Leslie’s, Inc. ("Leslie's" or the “Company”; NASDAQ: LESL), the
largest and most trusted direct-to-consumer brand in the U.S. pool
and spa care industry, today announced preliminary financial
results for the third quarter of Fiscal 2023. The preliminary third
quarter of Fiscal 2023 results are unaudited and subject to
adjustment and finalization by the Company.

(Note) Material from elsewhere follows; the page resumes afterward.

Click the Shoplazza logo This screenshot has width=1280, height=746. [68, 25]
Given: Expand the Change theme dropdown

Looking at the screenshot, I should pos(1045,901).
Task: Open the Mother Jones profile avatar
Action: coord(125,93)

The Company expects preliminary sales for the
third quarter of $611 million including a comparable sales decline
of (12)%. Gross profit is expected to be $249 to $251 million and
gross margin is expected to be approximately 41%. Net income is
expected to be $70 to $73 million, Adjusted EBITDA is expected to
be $124 to $128 million, Adjusted net income is expected to be $73
to $76 million, and Adjusted diluted earnings per share are
expected to be $0.39 to $0.41.
In light of these results and the expectation
that trends experienced in the third quarter will persist through
the fiscal fourth quarter, the Company is revising its Fiscal 2023
outlook. Net sales are now expected to be $1,430 to $1,450 million,
gross profit is expected to be $549 to $559 million, net income is
expected to be $33 to $40 million, Adjusted EBITDA is expected to
be $170 to $180 million, Adjusted net income is expected to be $52
to $59 million, and Adjusted diluted earnings per share are
expected to be $0.28 to $0.32.
Mike Egeck, Chief Executive Officer, commented,
“Our fiscal third quarter results were well below our expectations
as low double digit traffic declines in our Residential and Pro
businesses drove negative comps across both discretionary and
non-discretionary categories. While abnormal weather continued to
pressure traffic levels, customer surveys conducted towards the end
of the quarter also indicated increased price sensitivity and that
consumers entered the pool season with a greater than normal amount
of chemicals leftover from last year.”
Mr. Egeck continued, “Our third quarter gross
margins were down year-over-year due to higher product costs that
we could not pass through to consumers, the impact of higher
distribution-related expenses and capitalized costs as we reduce
inventory from peak levels, and fixed cost deleverage. While our
team navigates these dynamics, we also continue to focus on the
levers in our control – delivering exceptional customer service,
bringing innovative and energy-saving products to market, and
managing costs. We also continue to aggressively manage our
inventory balances and rigorously review our costs to further
optimize our non-store headcount. While this year’s pool season has
presented a unique confluence of challenges, we remain focused on
driving long-term market share gains and shareholder value.”
Chief Financial Officer
Transition
Leslie’s also announced today that Scott Bowman
has been appointed Chief Financial Officer, effective August 7,
2023. Mr. Bowman will join the company on July 17, 2023 and serve
as Chief Financial Officer Designate through August 6, 2023. Steve
Weddell, who is stepping down as CFO effective August 7, 2023, will
remain an advisor to the Company through December 31, 2023 to
facilitate the transition.
Mr. Egeck commented, “I am very pleased to
welcome Scott to our leadership team. Scott is a seasoned public
company CFO who brings over thirty years of finance and accounting
experience, as well as experience in areas including supply chain,
manufacturing, M&A, and corporate strategy. Scott has built
deep expertise developing and executing operating plans as well as
enhancing financial processes and developing talent across the
organizations he has served. He will be a strong addition to the
Leslie’s team and I look forward to working with him closely to
drive the business forward.”
Mr. Bowman is a veteran public and private
company CFO with extensive experience at retail, manufacturing, and
CPG companies. He most recently served as CFO for True Food Kitchen
after serving as CFO for Dave & Buster’s (NASDAQ: PLAY) from
2019 to 2021 and Hibbett Sports (NASDAQ: HIBB) from 2012 to 2019.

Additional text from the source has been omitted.